In this work, we experimentally examined the dimensionless mobility Dx_p/Dx of solid polymethylmethacrylate particles and air bubbles which were subjected to oscillatory flow in a glass capillary tube, oriented both horizontally and vertically.  In the horizontal orientation, we observed the mobility of both particles and bubbles to exhibit behavior consistent with well known inertial lift mechanisms derived for steady flow; that is, the amplitude of motion was a function of Re_p²/Re_s (the ratio of inertial to gravitational forces⁶) for a wide range of frequencies.

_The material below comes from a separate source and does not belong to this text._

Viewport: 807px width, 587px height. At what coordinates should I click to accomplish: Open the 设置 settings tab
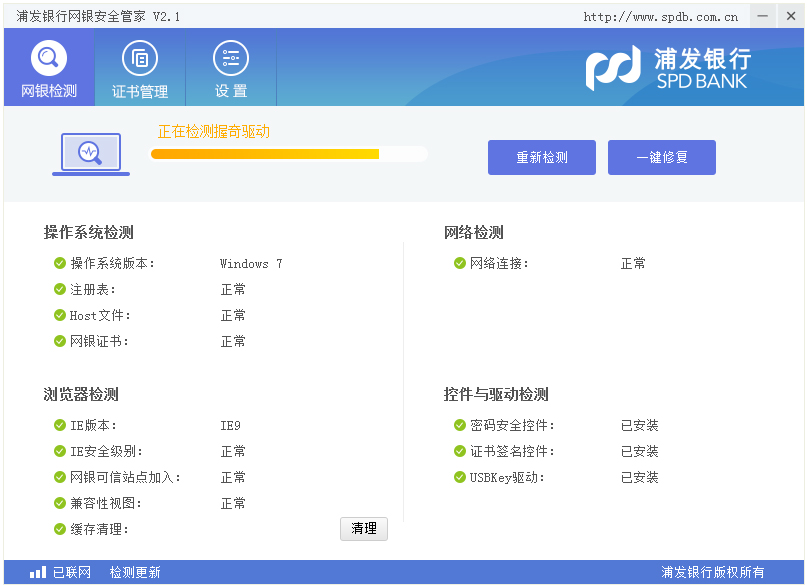point(231,68)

At low Re_p²/Re_s, a transition was observed between the particle rolling with slip along the tube wall and lifting away from the wall.  The mobility then increased rapidly with Re_p²/Re_s, ultimately reaching the neutrally buoyant asymptote as Re_p²/Re_s >> 1.  The mobility was predicted reasonably well by adapting existing steady flow models. 

Bubbles were found to have a more complex behavior from the competition between two migration mechanisms: inertial lift and deformation induced lift.  The inertial lift drives the bubble to an equilibrium position between the tube wall and center while the deformation induced lift drives the bubbles towards the centerline.⁷  Qualitatively, the mobility of small bubbles was similar to the mobility of particles.

The migration behavior observed for symmetric oscillatory flow in the horizontally orientated tube suggested a methodology for extracting or separating particles/bubbles in confined geometries, such as those commonly found in microfluidic devices.  By applying a zero-mean asymmetric oscillatory flow, particles and bubbles in a capillary tube were given a net drift with each stroke.  The direction and speed of the drift were shown to depend on the ratio of the frequencies in the forward and reverse direction and corresponded well with displacements predicted from the experiments performed using symmetric oscillatory flow.  The utility of asymmetric oscillatory flows in microfluidic geometries was demonstrated using a direct methanol fuel cell.  An asymmetric tidal displacement (sin(wt) + 0.25 sin(2wt)) applied to the anode feed was shown to dramatically reduce instabilities caused by CO₂ bubble accumulation at low feed rates.

In the vertical orientation, negatively buoyant particles were observed to travel opposite gravity for certain symmetric oscillatory flows.  This occurred because the particle has a different mobility during the upward and downward stroke.  During the downstroke, a particle will lead the flow and it will be driven toward the wall; whereas during the upstroke the particle lags the fluid and migrates to the centerline.  If the migration is fast enough, the upward velocity will be greater than the downward velocity.  An asymptotic model was developed which agreed with the observed behavior provided a pseudo steady-state criterion was satisfied.

(1)        Segre, G.; Silberberg, A. Journal of Fluid Mechanics 1962, 14, 115-135.

(2)        Segre, G.; Silberberg, A. Journal of Fluid Mechanics 1962, 14, 136-157.

(3)        Ho, B. P.; Leal, L. G. Journal of Fluid Mechanics 1974, 65, 365-400.

(4)        Vasseur, P.; Cox, R. G. Journal of Fluid Mechanics 1976, 78, 385-413.

(5)        Williams, P. S.; Lee, S. H.; Giddings, J. C. Chemical Engineering Communications 1994, 130, 143-166.

(6)        King, M. R.; Leighton, D. T. Physics of Fluids 1997, 9, 1248-1255.

(7)        Chan, P. C. H.; Leal, L. G. Journal of Fluid Mechanics 1979, 92, 131-170.